Metabolomics & Systems Biology

Biography

Biography: Fuxiang Zhou

Abstract

Radiotherapy takes an important role in treatment of various cancers while the main limit for this strategy is radioresistance of cancer cells. A large number of studies have found that mitochondrial DNA (mtDNA) is not only associated with tumor development, but also affect the tumor radiosensitivity. But, the roles of mtDNA on radiosensitivity are still conflictable, and the mechanisms remain unresolved. Here, we have built a cell model with mtDNA deletion, to investigate the relationship between mtDNA and radiosensitivity and its mechanism. Human non-small cell lung cancer cells (H1299) were depleted of mtDNA (ρ0) by culturing chronically in the presence of ethidium bromide, and then verified by PCR of total DNA using primer pairs specific for mtDNA. We found that loss of mtDNA decreased proliferation rate, ATP and oxidative phosphorylation. Moreover, ρ0 cells regulate radio-sensitivity: (a)by inhibiting cell cycle progression at the G2/M transition leading to growth arrest and apoptosis; (b) by increasing the expression of G2/M checkpoint ATM/ATR-mitotic cyclinB1 and decrease the expression of apoptotic factors pro-caspases-3 and -8; and (c) accelerated the repair kinetics of DNA damage induced by irradiation. We further examined the phosphorylation of Akt2, mTOR and IKKs and found they all were significantly increased in ρ0 cells.
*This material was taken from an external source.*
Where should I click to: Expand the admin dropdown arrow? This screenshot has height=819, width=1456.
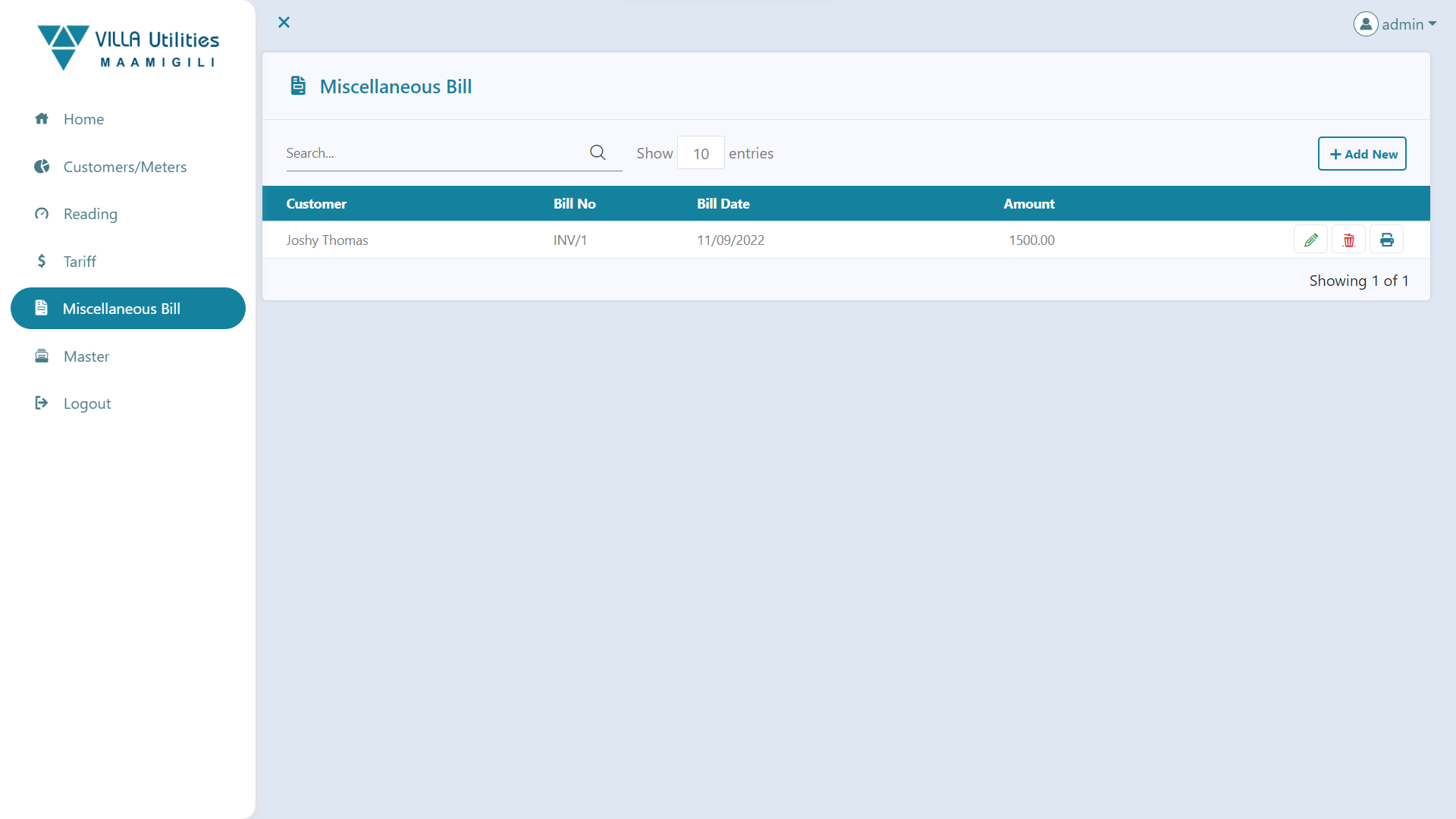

In keeping with these findings, suppression of the PI3K/Akt2 pathway by the small molecular inhibitor MK-2206 2HCL dramatically increased the expression of apoptotic proteins in ρ0 cells. Collectively, our results indicated that mtDNA depletion resulting in downregulation of radiosensitivity, and retrograde activation the PI3K/Akt2 pathway in non-small cell lung cells.